Vote here worth more than in Britain

AS a British citizen of Irish descent I’m looking forward to exercising my right for the first time to have a (small) say in who goes to the Dáil.

Vote here worth more than in Britain

Since coming to live in Ireland in 2005 I’ve felt encouraged by a broader and fairer political system than the stark and socially divisive one I feel to be the dirty hallmark of politics in Britain.

After voting in four general elections in England I see that essentially British politics can be boiled down to this us-or-them model:

“You can have any view you want but you are only ever allowed to stand on one side of the fence.

“You may choose to sit on the fence but your views (and vote) will by and large count for nothing.”

Basically you lump yourself in with the right-wing Conservatives or left-wing Labour though you can decide to support the middle-ground Liberal Democrats and count for little instead.

As a three-horse race it stinks and Britons are becoming increasingly turned off by this style of unreasonable detached politics.

The Republic of Ireland has to my mind adopted a better system that ensures a cohesive and forward-looking country.

Underpinned by a fairer voting system, the Dáil at least reflects a broad range of opinions and in the long run the lower chamber is a fairer barometer of public feeling than the House of Commons.

You also at least feel that the Dáil goes some way to improving the country and occasionally, to bowing to public will.

However proud I am to be a British citizen (and I also qualify as an Irish citizen as my father was born in Belfast), I just don’t feel politicians back home ever get round to making things better.

Instead, they’re experts in the blame game, firing off volleys of statistics and failing ever to address deep-seated problems such as transport infrastructure, crime and quality of life.

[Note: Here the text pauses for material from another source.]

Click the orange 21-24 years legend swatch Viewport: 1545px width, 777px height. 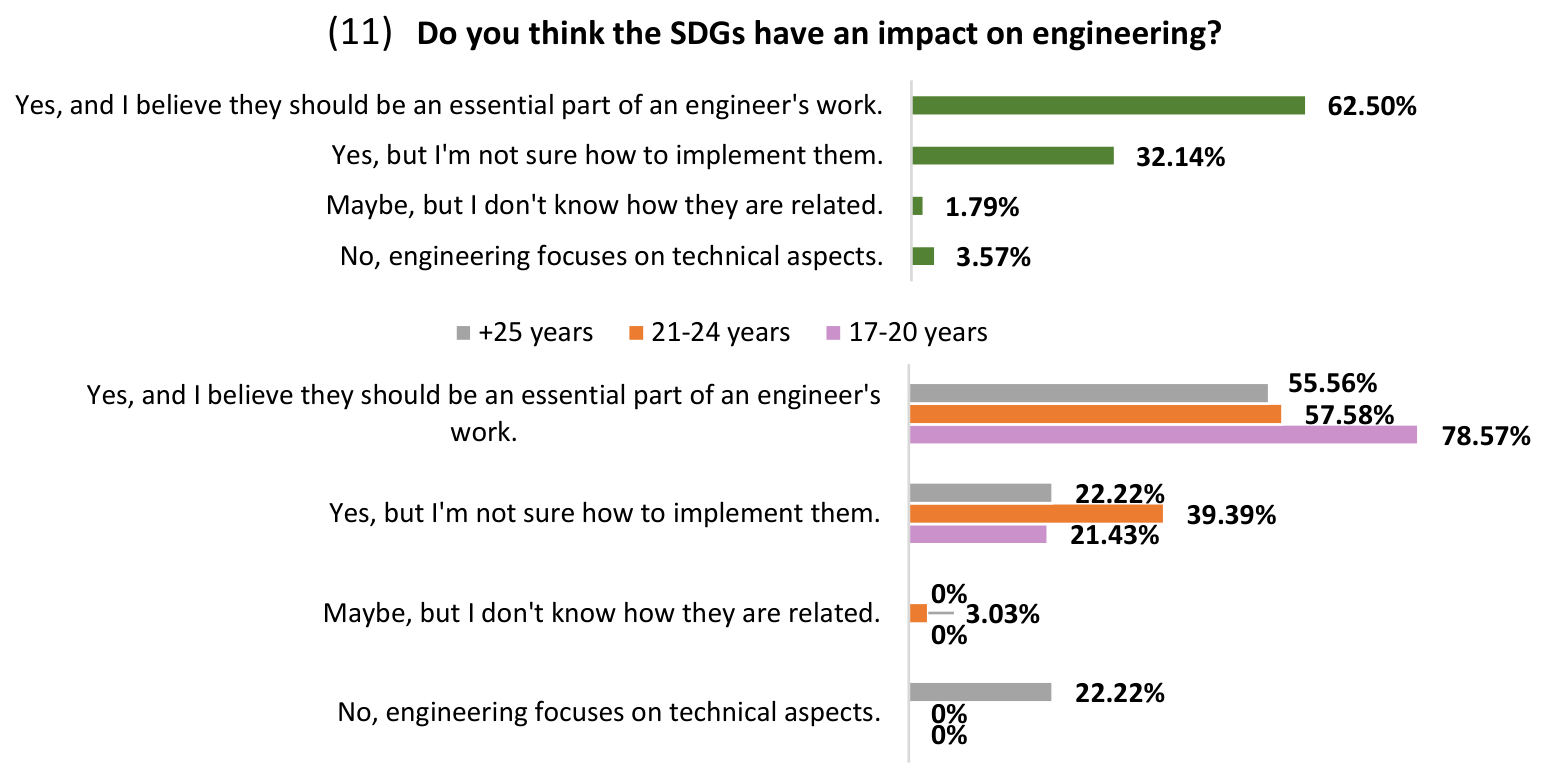634,333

For all Ireland’s self-confessed faults, the quality of life is superior here to that in Britain, where work-till-you-drop is official government policy.

Still, politicians make lousy decisions irrespective of whether they sit in Dublin’s Leinster House or London’s Houses of Parliament.

Both sets are still open to the charge that you only ever see them during an election or if there’s a chance to shine in the papers or on television.

Yet, crucially, the political system differs in the Republic because the polling method means that the individual votes of constituents count for more.

If you vote for an independent or other party in Britain, you are basically wasting your vote or protesting against an immovable force of two-tier politics.

But if you go to polls in Ireland then at least your say does count for something whoever you vote for.

And that’s something to be encouraged about.